# Bin ich schon drin ?



## Feuersalamander (19. Aug. 2007)

Nabend.

Wir sind Alex und Alex und nun auch Eigentümer einer Privat-Oase.. 

Nach mehreren Stunden interessanter Lektüre hier im Forum und einiger
Tips und Tricks, die ich mir hier rausgezogen habe, möchte ich das Ergebnis auch mal vorstellen.

Echt ein Super-Forum.  

Haben etwa 3 Monate nach der Arbeit und an Wochenenden gewerkelt und 
sind zu ca. 80 % fertig...

Volumen ca. 4000l, die 1. Bewohner kommen nächste Woche..














Ciao.

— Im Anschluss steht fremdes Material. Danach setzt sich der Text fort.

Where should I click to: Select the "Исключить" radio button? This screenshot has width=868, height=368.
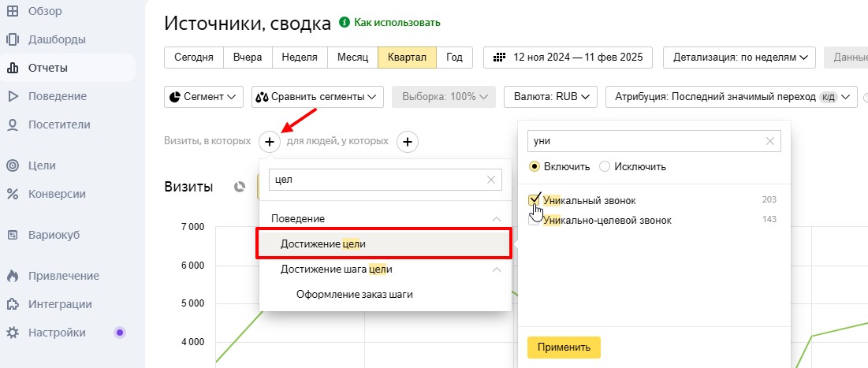coord(605,166)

Alex


----------



## Frank (19. Aug. 2007)

*AW: Bin ich schon drin ?*

Hi Alex und Alex,

*herzlich willkommen bei uns im Club.*

Einen schönen Teich habt ihr euch da angelegt, sieht gut aus.  

Was sind denn die restlichen 20 %? Und welche Bewohner ziehen ein? 
Habt ihr einen Filter oder sollen das die Pflanzen übernehmen?

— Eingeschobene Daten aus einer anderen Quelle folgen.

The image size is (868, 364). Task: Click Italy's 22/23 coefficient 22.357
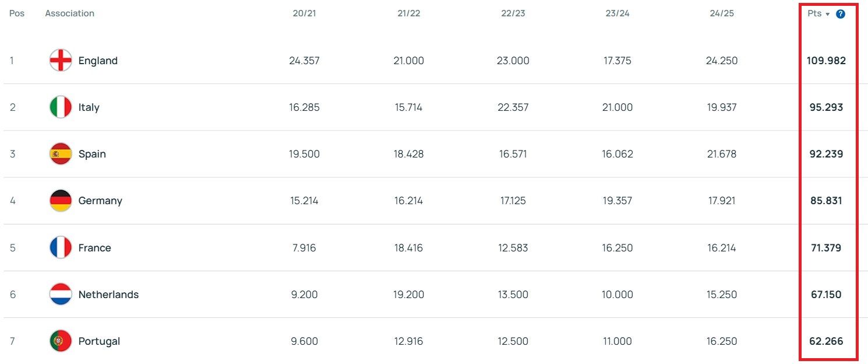pyautogui.click(x=513, y=107)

Ihr seht, es gibt auch Fragen von uns. 
Wenn ihr welche habt, immer her damit, wir versuchen nach bestem Wissen und Gewissen zu helfen.


----------



## Feuersalamander (19. Aug. 2007)

*AW: Bin ich schon drin ?*

Es fehlen noch ein paar Unterwasserpflanzen und ich
bin mit Teilen der Teichumrandung noch nicht so glücklich.. 
Richtig schöne Steine zu finden ist meiner Meinung nach unheimlich
schwer.. Aber mit der Zeit sammeln wir mal hier und da ein paar...

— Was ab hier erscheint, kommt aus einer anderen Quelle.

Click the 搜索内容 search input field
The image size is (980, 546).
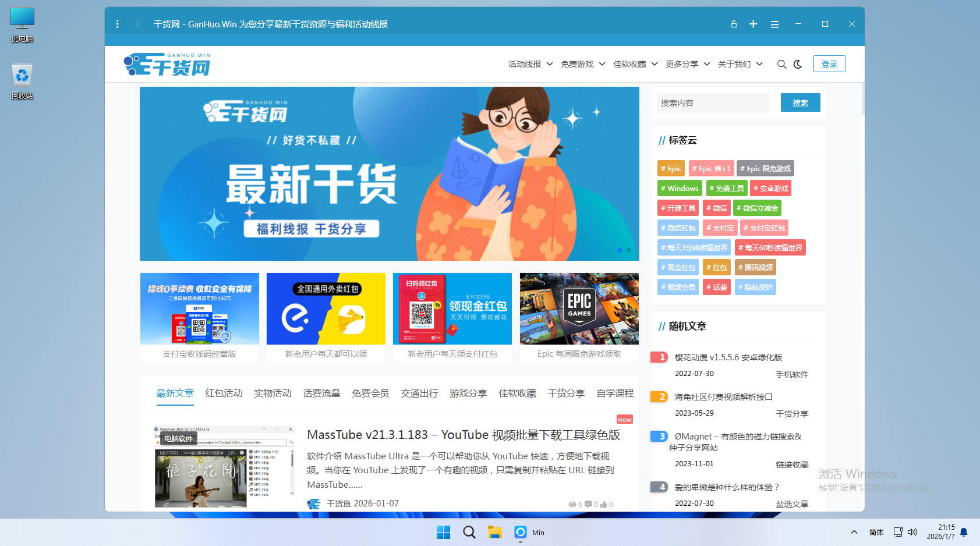click(713, 103)
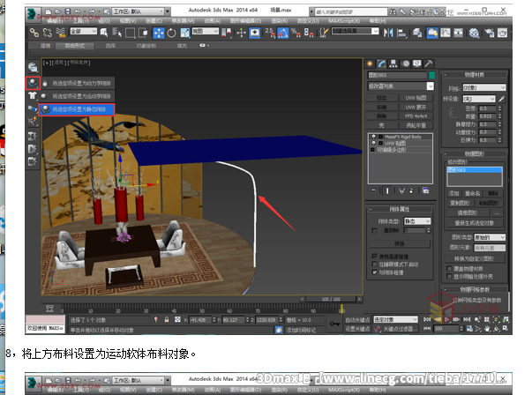Open the Hierarchy panel icon
The height and width of the screenshot is (395, 532).
pos(393,63)
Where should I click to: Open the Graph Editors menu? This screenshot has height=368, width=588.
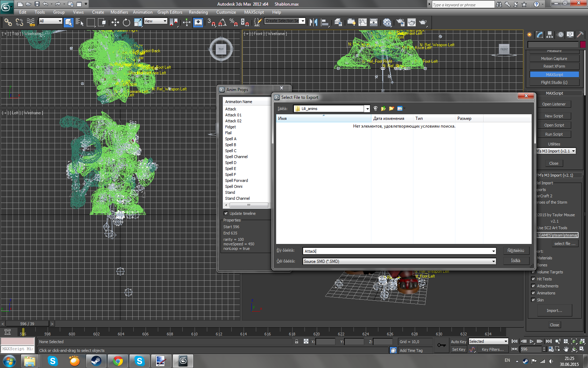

Ich hätte gerne 5 - 6 kleine Kois.. meine bessere Hälfte ist dagegen und
hätte gerne erstmal Goldfische... 
Habe bis dato noch keinen Filter.. Ist ne Oase-Pumpe im tiefen Bereich
installiert, die auch den Bachlauf ( eher Wasserfall ) speist..

Habe mal nach nem passenden Filter geschaut.. Der soll nochmal 300 € kosten..   Sprengt für den Moment den Rahmen.. 

Ist ein Filter für 4-6 Goldfische notwendig, wenn der Bachlauf und die
Pflanzen Sauerstoff ins Wasser bringen ? 

Wie ist es eigentlich mit füttern der Bewohner ? Ich dachte eigentlich gelegentlich an Fischfutter... ( finden ja genügend Mückenlarven, etc.. )

Meine Freundin meint aber, Sie hätte gelesen, dass das Öko-System schädigen würde..


----------



## Frank (19. Aug. 2007)

*AW: Bin ich schon drin ?*

Unterwasserpflanzen ist immer gut, und nicht nur die.  

Und dann tu mir, nein nicht mir, sondern dir und den Koi, eine Gefallen: Hör auf deine Frau!
Der Teich ist für Koi defintiv zu klein. 
Koi sind wenn man sie kauft, vllt. 10 cm groß. Sie können aber ohne Probleme 60 - 80 cm Länge erreichen. 
Und da wirst du mir sicherlich recht geben, wenn ich behaupte das der Teich dafür zu klein ist, gell?  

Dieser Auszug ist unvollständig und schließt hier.